■ WHAT THE TASK ASKS ■
Write out every line from the listing below where the string "Szkół" is found.

■ THE RECORDS ■

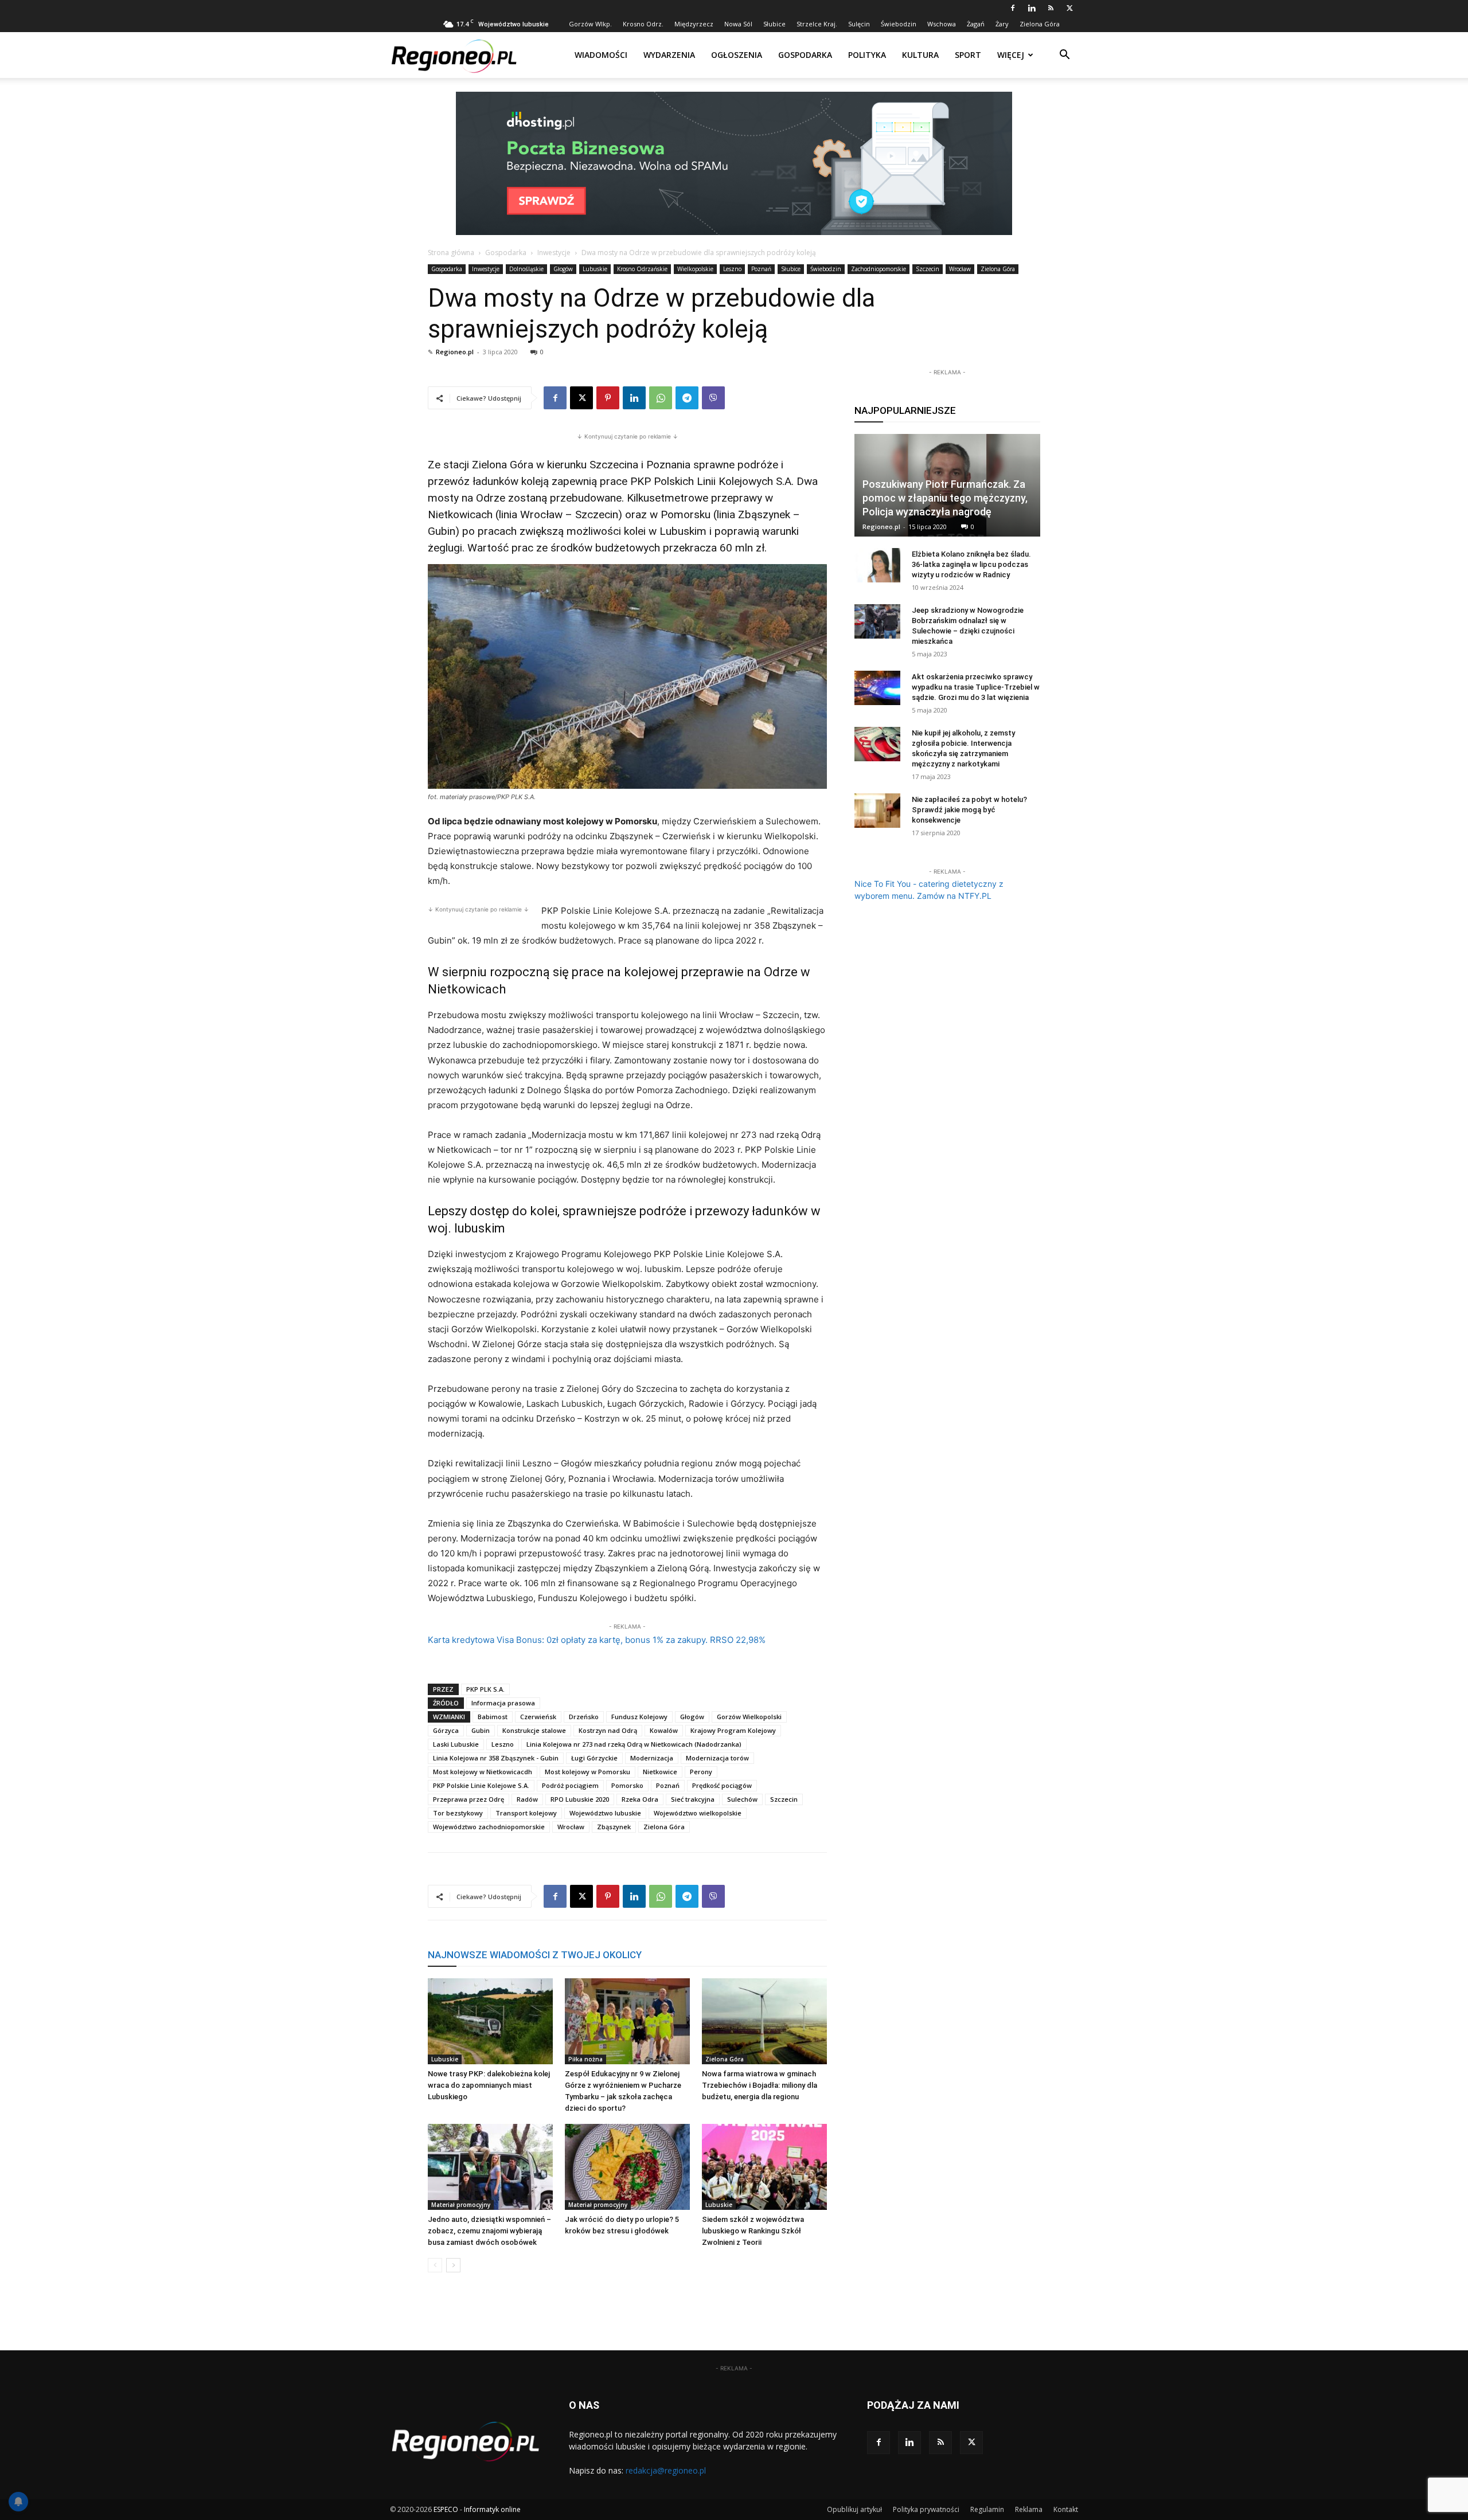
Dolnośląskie (526, 269)
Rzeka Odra (640, 1799)
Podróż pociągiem (570, 1785)
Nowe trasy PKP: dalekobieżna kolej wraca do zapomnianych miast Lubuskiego (489, 2085)
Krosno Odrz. (643, 23)
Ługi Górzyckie (594, 1758)
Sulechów (742, 1799)
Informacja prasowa (503, 1703)
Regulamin (987, 2509)
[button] (1064, 55)
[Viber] (713, 397)
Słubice (774, 23)
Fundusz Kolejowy (639, 1716)
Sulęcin (859, 23)
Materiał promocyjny (460, 2205)
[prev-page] (435, 2265)
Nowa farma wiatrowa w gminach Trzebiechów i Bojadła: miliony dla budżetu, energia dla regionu (759, 2085)
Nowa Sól (738, 23)
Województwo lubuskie (605, 1813)
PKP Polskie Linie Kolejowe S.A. (481, 1785)
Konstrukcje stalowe (534, 1730)
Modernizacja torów (717, 1758)
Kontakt (1065, 2509)
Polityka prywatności (926, 2509)
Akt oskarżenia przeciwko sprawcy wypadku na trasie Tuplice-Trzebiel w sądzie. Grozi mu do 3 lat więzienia (976, 687)
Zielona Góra (1040, 23)
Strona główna (451, 252)
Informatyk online (492, 2509)
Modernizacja (651, 1758)
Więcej (1010, 54)
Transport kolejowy (526, 1813)
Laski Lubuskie (456, 1744)
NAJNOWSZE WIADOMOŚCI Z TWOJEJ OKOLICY (535, 1955)
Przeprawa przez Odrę (468, 1799)
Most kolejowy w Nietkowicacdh (482, 1771)
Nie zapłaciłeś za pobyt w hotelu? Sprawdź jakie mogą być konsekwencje (969, 809)
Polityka (867, 54)
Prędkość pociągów (722, 1785)
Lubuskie (595, 269)
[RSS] (1050, 8)
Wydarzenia (669, 54)
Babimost (492, 1716)
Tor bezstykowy (458, 1813)
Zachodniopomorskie (878, 269)
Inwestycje (554, 252)
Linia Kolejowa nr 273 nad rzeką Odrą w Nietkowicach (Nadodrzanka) (633, 1744)
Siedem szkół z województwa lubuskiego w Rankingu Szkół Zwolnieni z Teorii (753, 2231)
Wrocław (960, 269)
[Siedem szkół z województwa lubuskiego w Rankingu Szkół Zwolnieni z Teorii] (764, 2167)
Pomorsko (627, 1785)
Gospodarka (805, 54)
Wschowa (941, 23)
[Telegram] (687, 397)
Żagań (976, 23)
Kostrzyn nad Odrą (608, 1730)
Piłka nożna (585, 2059)
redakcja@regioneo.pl (666, 2470)
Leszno (732, 269)
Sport (968, 54)
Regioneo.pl (455, 351)
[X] (1069, 8)
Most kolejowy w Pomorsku (587, 1771)
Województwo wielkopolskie (697, 1813)
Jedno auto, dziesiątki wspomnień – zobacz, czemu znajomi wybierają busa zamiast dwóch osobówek (489, 2231)
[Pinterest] (607, 397)
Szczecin (927, 269)
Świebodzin (898, 23)
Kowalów (664, 1730)
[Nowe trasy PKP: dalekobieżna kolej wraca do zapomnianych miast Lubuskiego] (490, 2021)
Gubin (480, 1730)
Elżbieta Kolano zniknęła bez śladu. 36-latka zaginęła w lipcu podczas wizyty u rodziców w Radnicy (971, 564)
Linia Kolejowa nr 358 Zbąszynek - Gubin (496, 1758)
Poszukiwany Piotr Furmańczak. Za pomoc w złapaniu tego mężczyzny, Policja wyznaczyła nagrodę (945, 498)
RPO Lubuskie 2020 (579, 1799)
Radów (527, 1799)
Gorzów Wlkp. (590, 23)
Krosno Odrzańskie (642, 269)
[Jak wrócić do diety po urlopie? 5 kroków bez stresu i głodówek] (627, 2167)
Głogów (563, 269)
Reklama (1029, 2509)
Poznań (761, 269)
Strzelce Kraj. (817, 23)
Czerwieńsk (538, 1716)
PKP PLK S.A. (485, 1689)
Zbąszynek (614, 1826)
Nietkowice (660, 1771)
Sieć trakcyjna (693, 1799)
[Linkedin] (1031, 8)
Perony (701, 1771)
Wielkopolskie (695, 269)
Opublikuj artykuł (854, 2509)
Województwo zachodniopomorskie (489, 1826)
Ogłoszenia (736, 54)
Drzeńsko (584, 1716)
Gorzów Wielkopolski (749, 1716)
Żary (1002, 23)
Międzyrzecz (693, 23)
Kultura (920, 54)
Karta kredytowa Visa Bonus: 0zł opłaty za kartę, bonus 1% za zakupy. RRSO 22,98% (597, 1639)
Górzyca (446, 1730)
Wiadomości (601, 54)
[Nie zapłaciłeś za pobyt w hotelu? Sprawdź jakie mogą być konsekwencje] (877, 810)
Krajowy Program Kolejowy (733, 1730)
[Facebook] (1012, 8)
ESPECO (446, 2509)
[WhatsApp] (660, 397)
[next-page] (453, 2265)
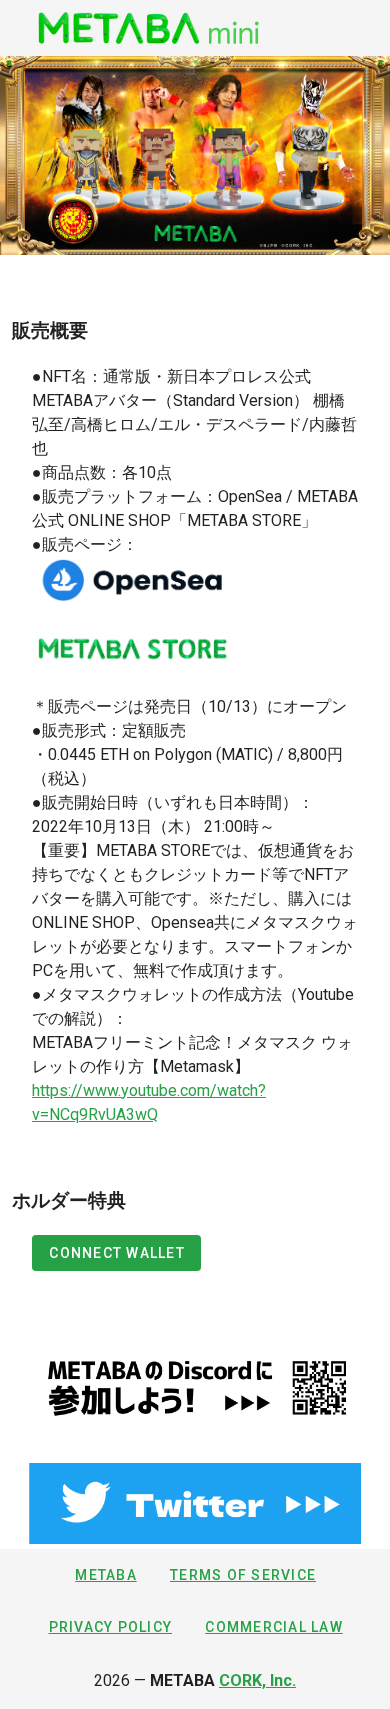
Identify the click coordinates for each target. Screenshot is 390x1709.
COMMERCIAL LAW (274, 1627)
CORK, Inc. (257, 1680)
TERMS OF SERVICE (243, 1575)
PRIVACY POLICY (110, 1627)
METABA (106, 1575)
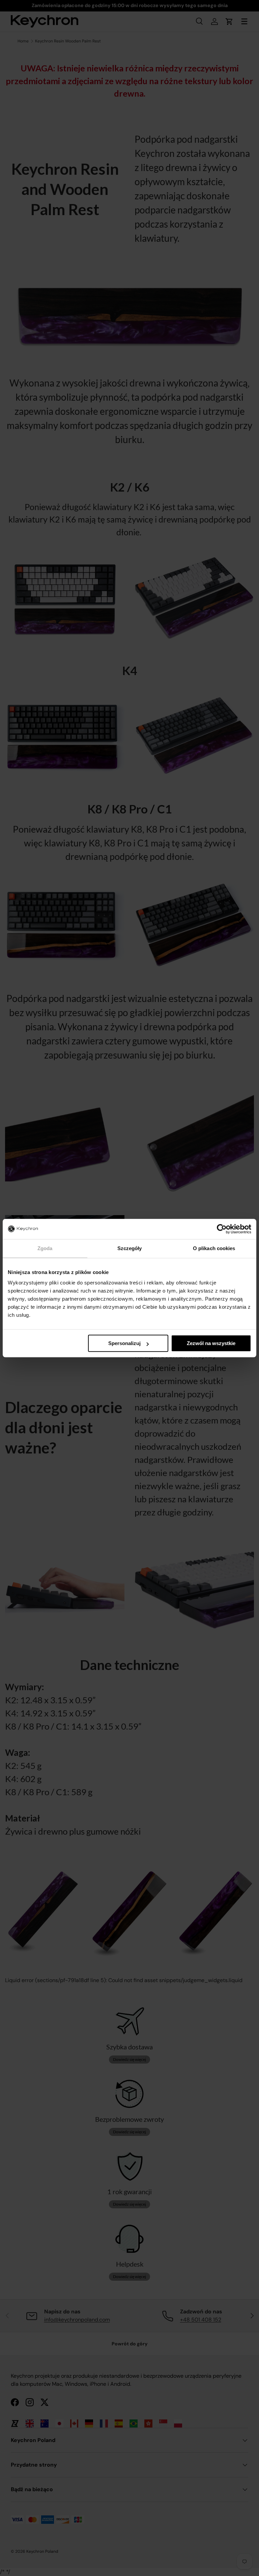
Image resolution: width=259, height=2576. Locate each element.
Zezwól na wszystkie (211, 1343)
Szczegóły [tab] (129, 1248)
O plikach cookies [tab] (214, 1248)
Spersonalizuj (124, 1343)
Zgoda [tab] (45, 1248)
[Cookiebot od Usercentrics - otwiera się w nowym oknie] (221, 1229)
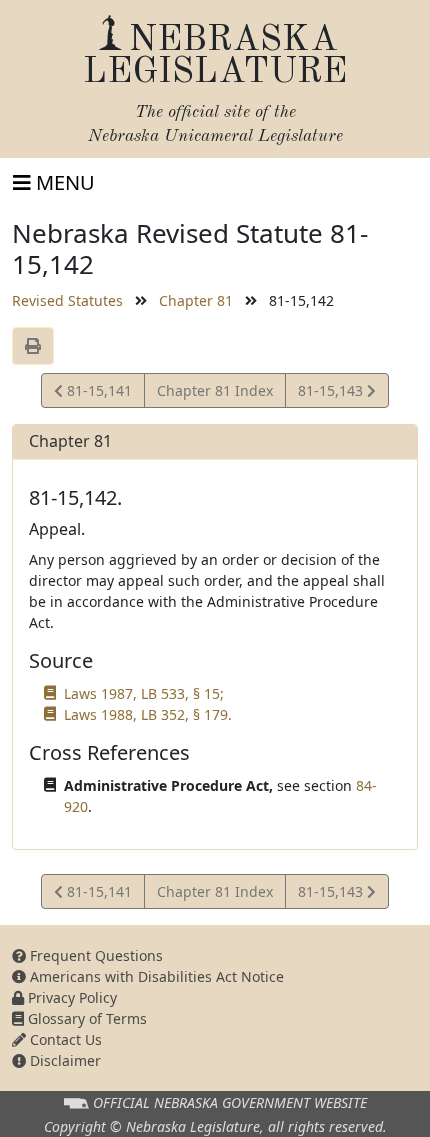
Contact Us (64, 1039)
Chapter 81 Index (215, 390)
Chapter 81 (196, 300)
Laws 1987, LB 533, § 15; (144, 693)
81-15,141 (97, 394)
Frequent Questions (94, 955)
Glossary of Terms (85, 1018)
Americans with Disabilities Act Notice (155, 976)
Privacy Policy (70, 997)
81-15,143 (332, 394)
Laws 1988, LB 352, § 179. (148, 714)
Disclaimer (63, 1060)
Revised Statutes (67, 300)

■ WRITTEN RESPONSE ■
Siedem szkół z województwa lubuskiego w Rankingu Szkół Zwolnieni z Teorii (753, 2231)
[Siedem szkół z województwa lubuskiego w Rankingu Szkół Zwolnieni z Teorii] (764, 2167)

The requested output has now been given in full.